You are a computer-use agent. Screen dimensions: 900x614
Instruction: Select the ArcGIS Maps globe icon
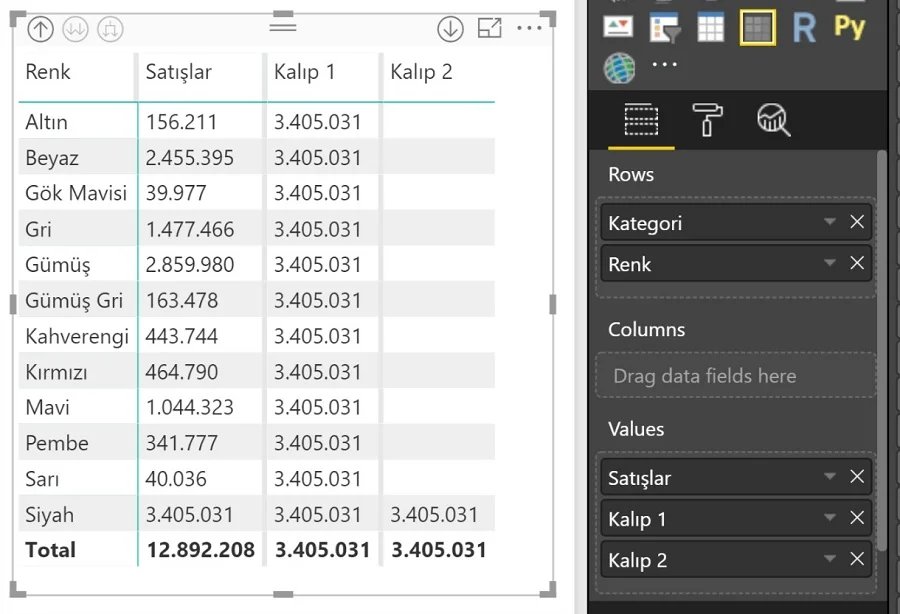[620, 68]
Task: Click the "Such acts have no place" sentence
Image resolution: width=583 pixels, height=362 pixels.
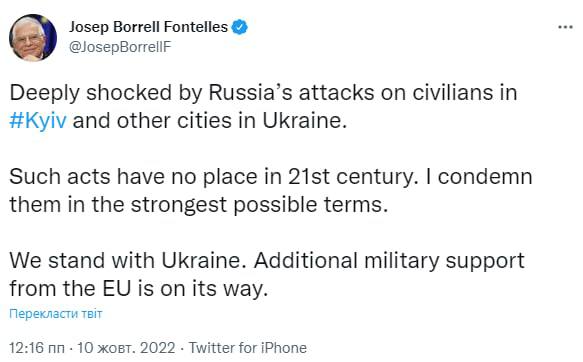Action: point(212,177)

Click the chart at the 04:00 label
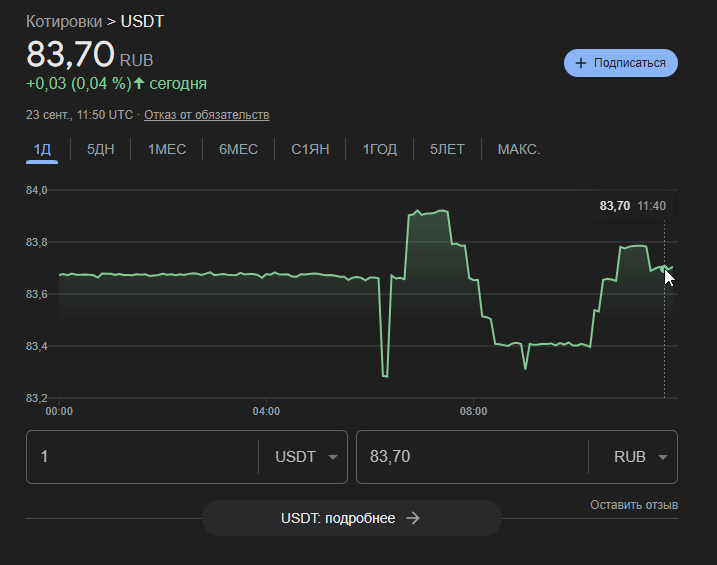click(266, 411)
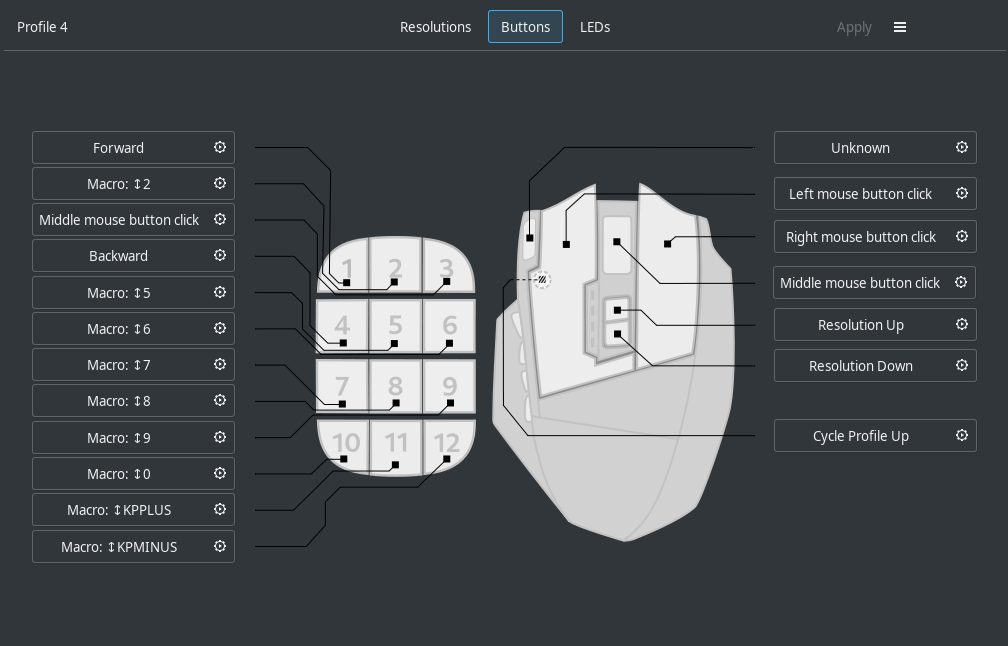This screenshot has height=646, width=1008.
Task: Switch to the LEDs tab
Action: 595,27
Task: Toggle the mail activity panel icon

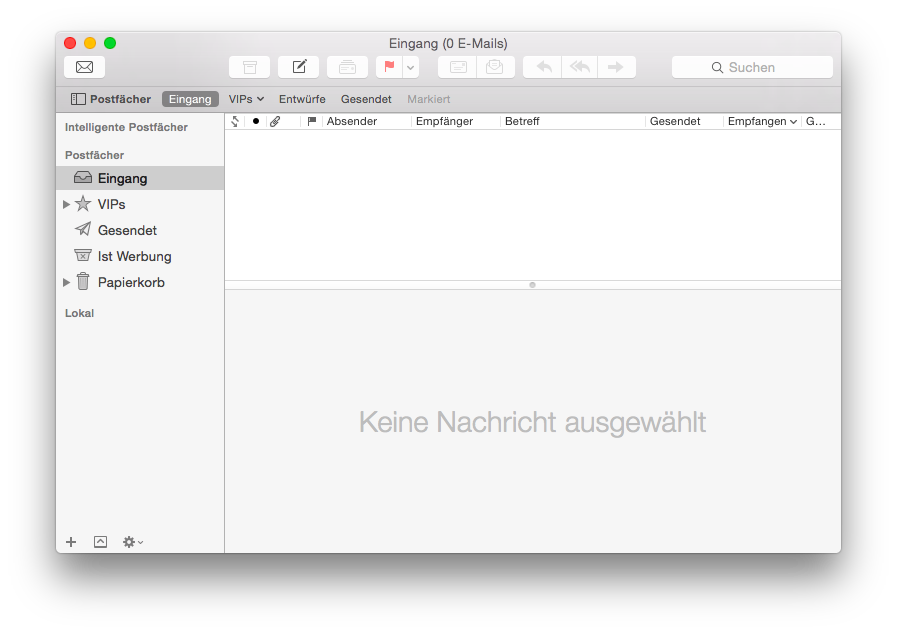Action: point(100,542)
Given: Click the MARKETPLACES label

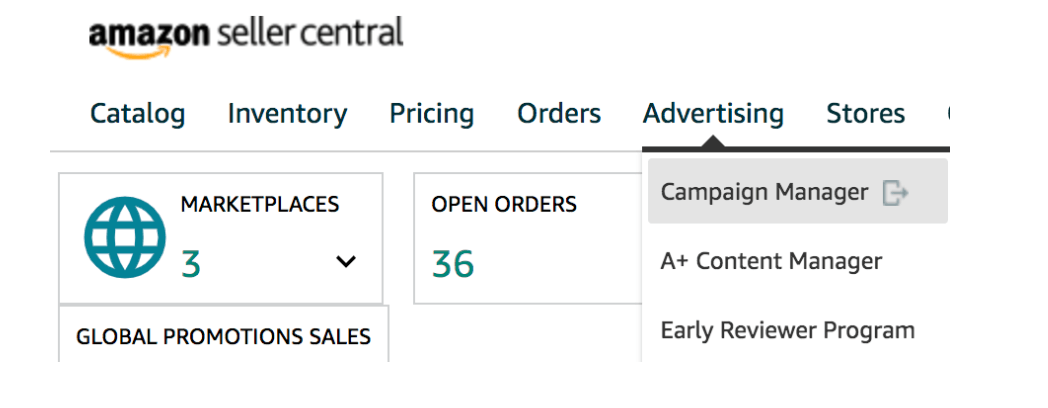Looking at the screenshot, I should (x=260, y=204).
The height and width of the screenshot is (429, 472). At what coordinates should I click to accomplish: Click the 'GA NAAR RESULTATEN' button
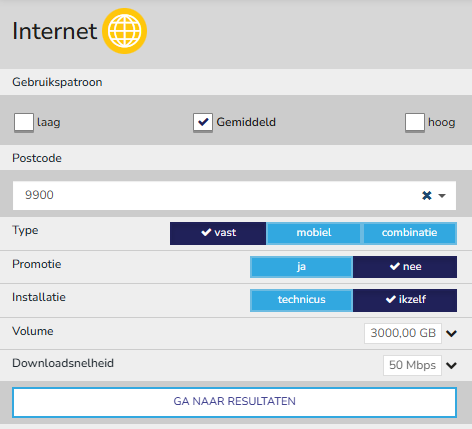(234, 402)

--

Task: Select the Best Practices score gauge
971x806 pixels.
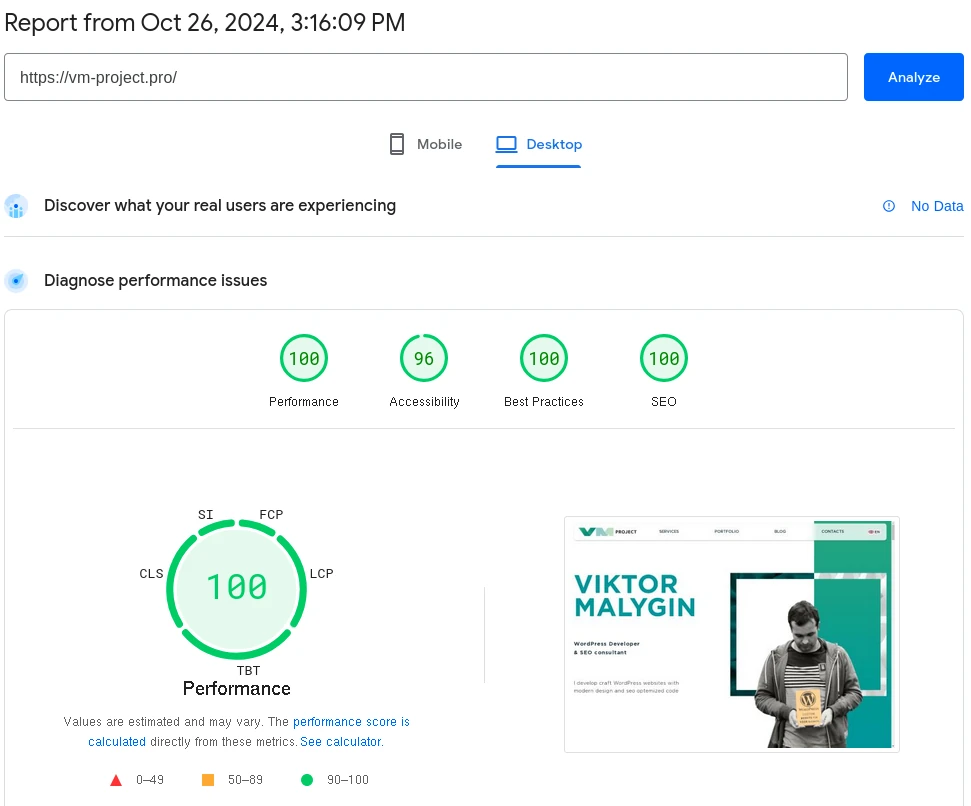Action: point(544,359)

...

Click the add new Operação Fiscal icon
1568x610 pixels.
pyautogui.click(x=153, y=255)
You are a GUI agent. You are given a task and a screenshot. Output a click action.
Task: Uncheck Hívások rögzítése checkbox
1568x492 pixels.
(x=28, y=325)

▶ _EXERCISE_:
Go through the entries and filter for lines holding the word "agent"; copy each match.

▶ _ANSWER FOR THIS EXERCISE_:
You are a computer-use agent. Screen dimensions: 900x614
You are a GUI agent. You are given a task and a screenshot. Output a click action.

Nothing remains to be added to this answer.